River’s Choice

The river used to flow for me.

Tired and worn down, lips cracked with the merciless blood leaks of ambition… the dry riverbed would flow for me. Would grace me with the refreshing honor of parching my thirst and revitalizing my skin.

My invitation was open ended like the fat man’s appetite, never rescinded like glory in the afterlife, I would often make my way there after night. Hidden in shadow but spied by the discretion governed pale eye of the moon. Under cover of light and darkness I would whisper the gray of my heart out and the river would flow for me. Into my mouth, over my brain, through my eyes, across my back…

I was never ashamed to be broken because I knew the river’s affection for me began in eternity and continued on into forever.

Very often it was the weight of identity in my mind which drove me to my knees in defeat… needing the coolness of the river, but forcing myself to endure the heat. Desert sand began to define me like a dictionary written in braille with seashells in hand. I couldn’t see well enough to stand.

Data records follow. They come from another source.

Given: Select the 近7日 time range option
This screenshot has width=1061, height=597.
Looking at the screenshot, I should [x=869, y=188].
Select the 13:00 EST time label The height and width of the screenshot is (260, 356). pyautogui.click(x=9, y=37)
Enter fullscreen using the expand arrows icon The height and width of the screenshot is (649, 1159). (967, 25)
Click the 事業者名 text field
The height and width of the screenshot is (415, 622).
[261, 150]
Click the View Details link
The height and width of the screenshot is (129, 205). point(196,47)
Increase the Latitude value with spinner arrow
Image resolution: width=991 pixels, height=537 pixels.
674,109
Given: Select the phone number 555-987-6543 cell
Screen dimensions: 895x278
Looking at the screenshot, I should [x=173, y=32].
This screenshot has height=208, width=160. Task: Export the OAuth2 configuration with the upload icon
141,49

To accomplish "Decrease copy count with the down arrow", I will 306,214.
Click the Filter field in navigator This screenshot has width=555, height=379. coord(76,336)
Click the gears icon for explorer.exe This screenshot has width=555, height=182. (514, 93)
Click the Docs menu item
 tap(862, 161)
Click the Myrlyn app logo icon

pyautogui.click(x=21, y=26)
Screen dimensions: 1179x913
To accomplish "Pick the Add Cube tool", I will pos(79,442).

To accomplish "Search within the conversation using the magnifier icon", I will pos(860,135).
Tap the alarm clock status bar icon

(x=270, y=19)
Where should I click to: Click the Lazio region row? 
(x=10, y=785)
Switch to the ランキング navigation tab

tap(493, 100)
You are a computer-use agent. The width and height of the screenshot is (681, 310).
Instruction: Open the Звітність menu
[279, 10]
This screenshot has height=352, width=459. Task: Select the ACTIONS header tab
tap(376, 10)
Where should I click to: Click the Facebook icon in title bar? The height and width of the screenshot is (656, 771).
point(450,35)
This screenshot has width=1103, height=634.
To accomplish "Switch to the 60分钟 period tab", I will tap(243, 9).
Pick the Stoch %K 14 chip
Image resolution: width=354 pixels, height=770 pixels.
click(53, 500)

Burden bigger than the sea whale Hancock threw off the land.

I collapsed at the river for healing again…

But that day my awareness of my neediness and spoiled gain played against me…

The river doesn’t flow for me anymore.

Countertop

The last tear drop on the counter belongs to me…

There is a breath- a heaving really- that takes place when the place taken by taken places plays favorites.  When the track record of spun emotional hits fails to record the streaming tracks sliding down your face and plunging off lips- when the only thing you’re left with is the counter that caught your scattered fragments.

OCD lovers, and made friends who became maid friends, frantically clean up my environment.  Glass is swept, but 20/20 tears remain invisible and quiet.  My clothes are straightened out- stains removed by re-staining with stain proof “new.”  The glue they used to fuse the crude accoutrements on this broken warrior into something suitable for a fashion lawyer is an oily substance.  Not designed for repair, but to reap the air and draw a harvest of hotly blown explanation to cover my unveiled illumination of how I really feel.

Thousands of paper towel rolls expire as they mop up the soaking wet counter- that’s because each and every splattered ocean drop is undeniably real.  They wipe faster and faster trying to dry the counter off with the rapidity of their movements.  Get a gusting wind to come gusting in gushing gusto to give strength back to my guts again… but they missed a spot.  There, dangling like pieces of my fractured insides, out of sight at the edge of the countertop… A swirling, prismatic, micro-cosmic globe of stained emotions, pierced heart pieces, and misunderstood intentions all wrapped up in the bosom of the sea…

That last tear drop on the counter belongs to me.